Since psoriasis on the feet can lead to problems with walking, it’s important that you take steps to manage psoriasis as best as possible to prevent the condition from interfering with your life and daily activities.
Preventing and managing psoriasis on your feet
- Quit smoking. Smoking is one of the leading triggers of psoriasis. If you smoke cigarettes or other forms of tobacco, stop smoking immediately or look into joining a smoking cessation program.
- Wear comfortable, properly fitting shoes made from natural materials that allow your feet to breathe.
- Avoid the risk for foot injuries as much as possible. Wear the proper athletic shoes for the sports you’re playing, and protect your feet as best as possible by wearing thick, cotton socks and shoes with padding or custom orthotics.
- Soak your feet in warm water once or twice per day, and cover them with moisturizing lotion or petroleum jelly to lock in moisture.
- Make an appointment with your podiatrist. Your podiatrist can perform a full examination of your feet to determine if there is another underlying cause contributing to your foot problems. Your podiatrist may even construct custom orthotics you can wear in your shoes to lower the risk for injury.
Possible treatments for psoriasis
After examining your feet, your podiatrist will recommend the proper course of treatment to help you manage or reverse psoriasis, if possible. You may be prescribed medications or special lotions made specifically to treat problems with psoriasis.

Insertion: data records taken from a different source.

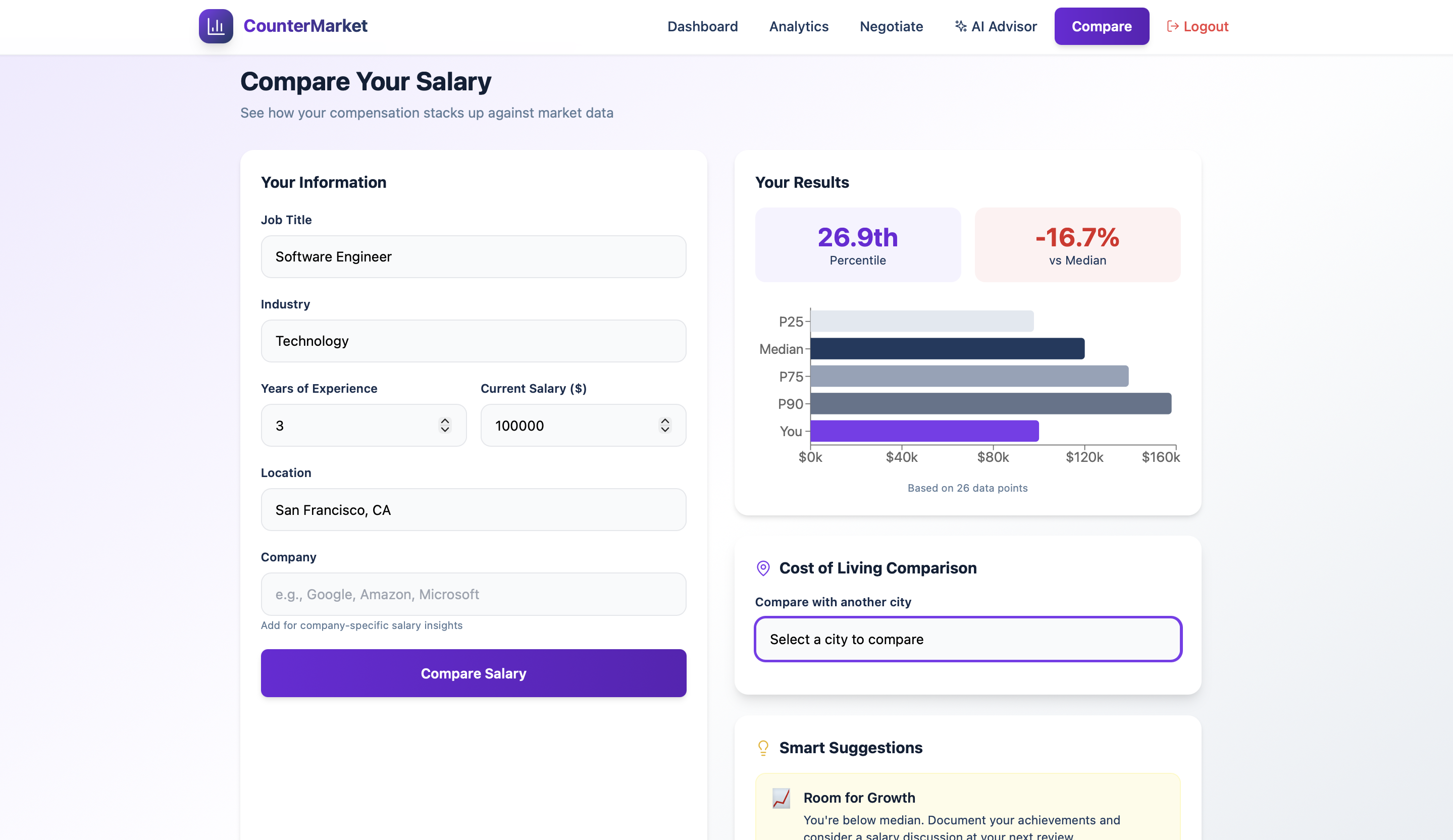Screen dimensions: 1453x840
Task: Open the Negotiate nav item
Action: click(x=891, y=27)
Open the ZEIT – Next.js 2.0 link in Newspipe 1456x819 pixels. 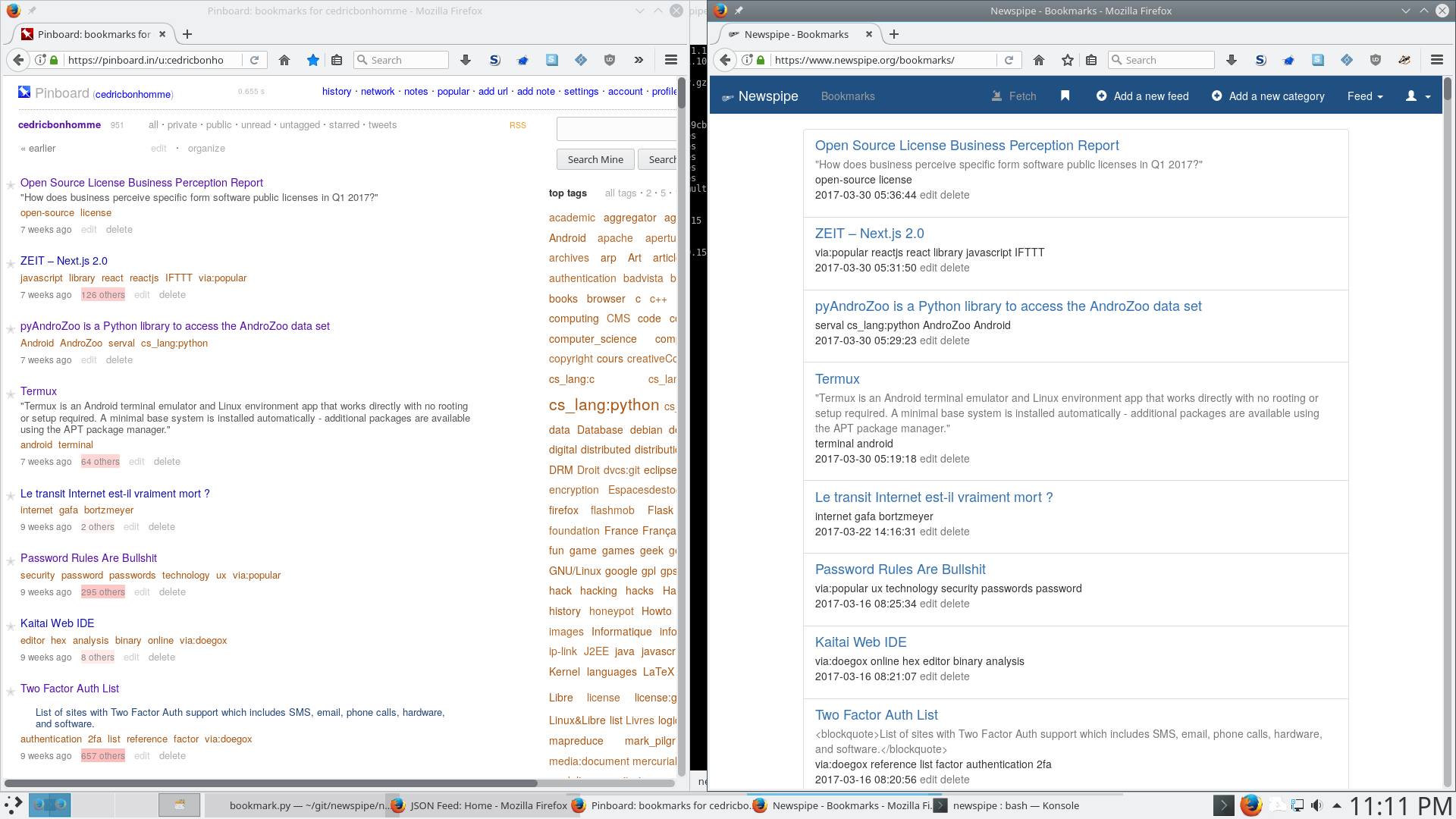click(x=869, y=234)
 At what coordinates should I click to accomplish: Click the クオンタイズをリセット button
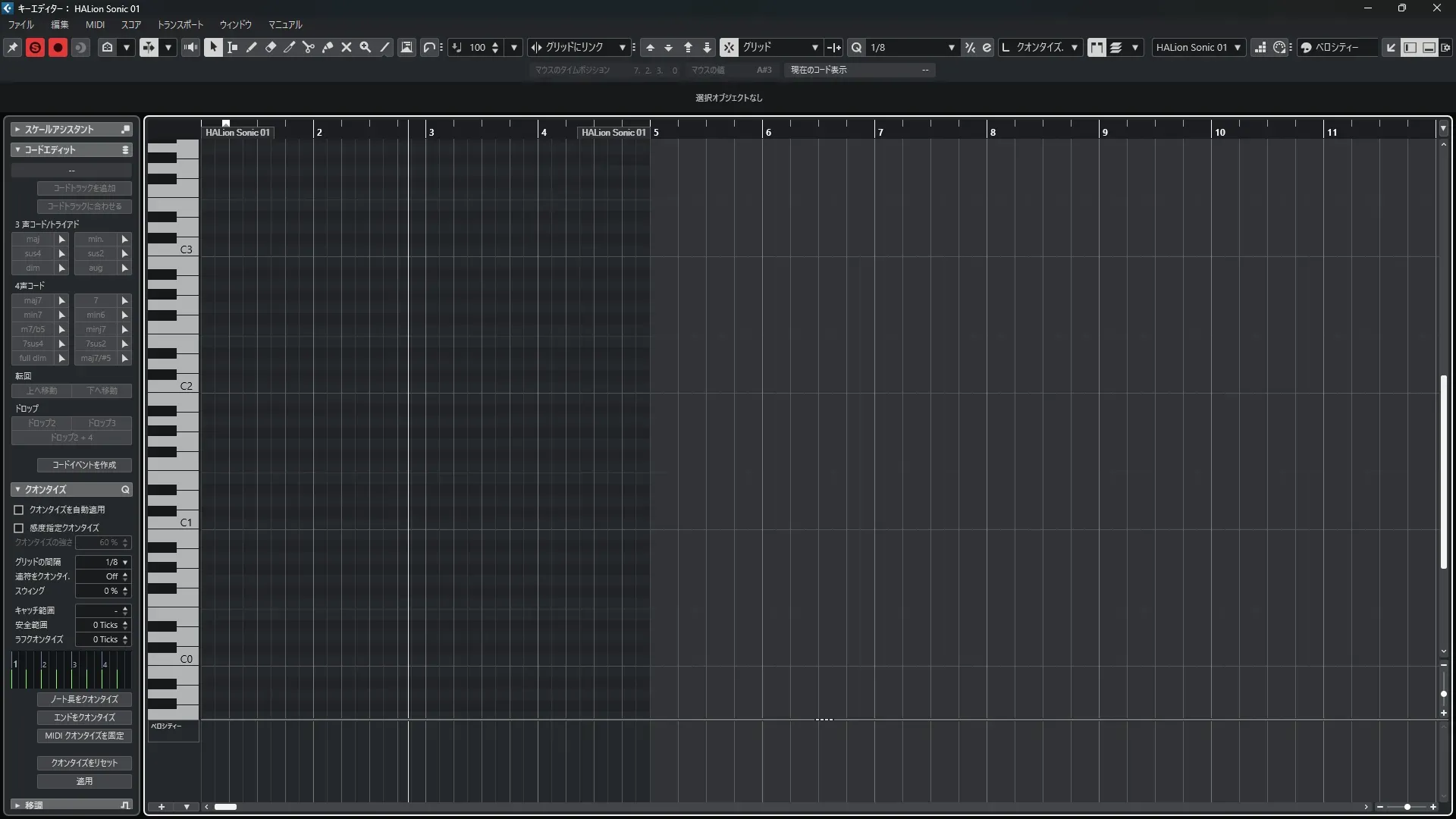[84, 763]
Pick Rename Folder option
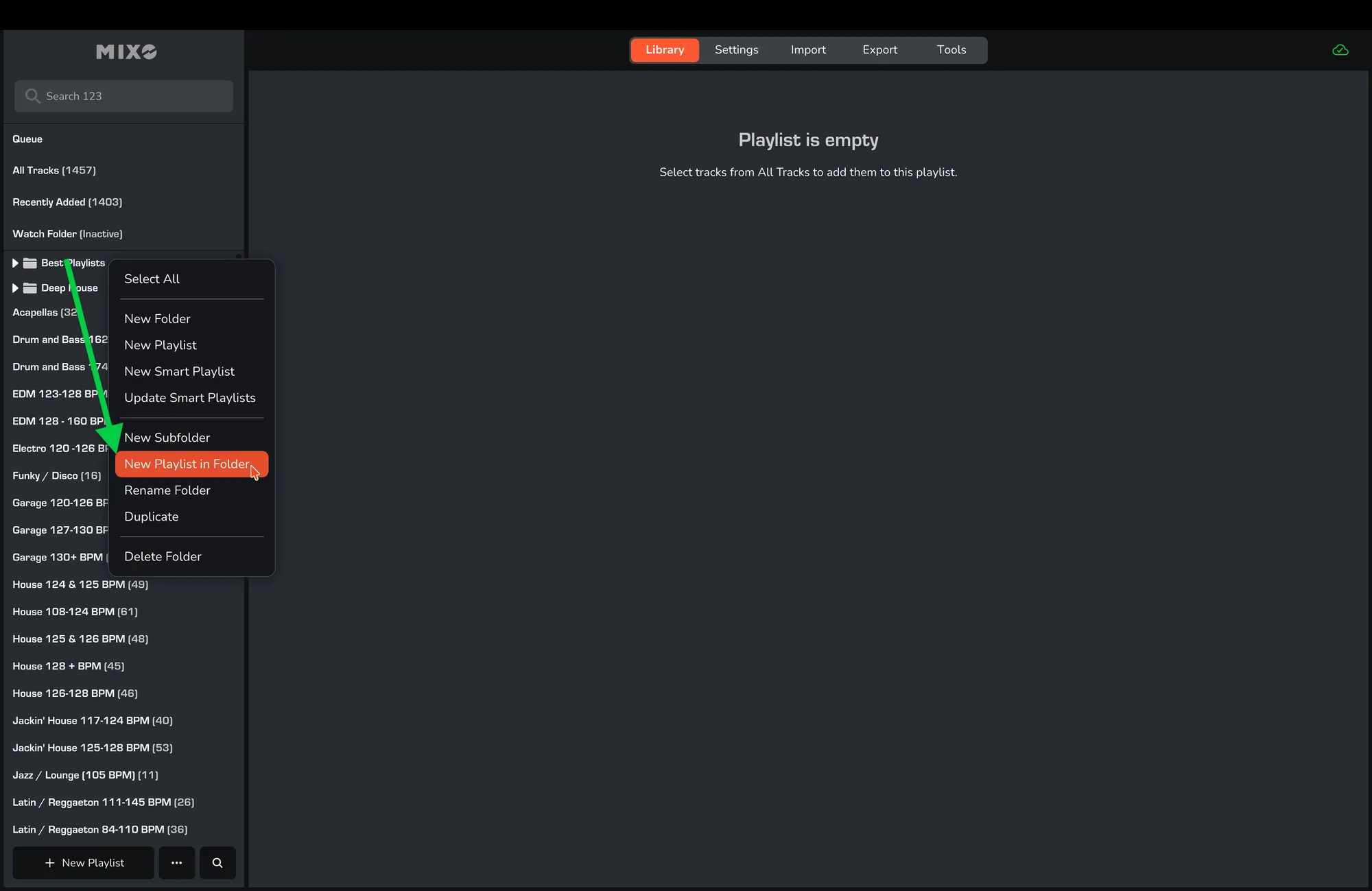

Other medical options may include the use of topical steroids or ointments, the latter of which can help slow down skin cell growth and slow the progression and worsening of psoriasis. You may also be informed to undergo ultraviolet light treatment, which can also slow down skin cell production. Treatment for psoriasis of the feet could take weeks, months, or years, depending on the severity of your condition.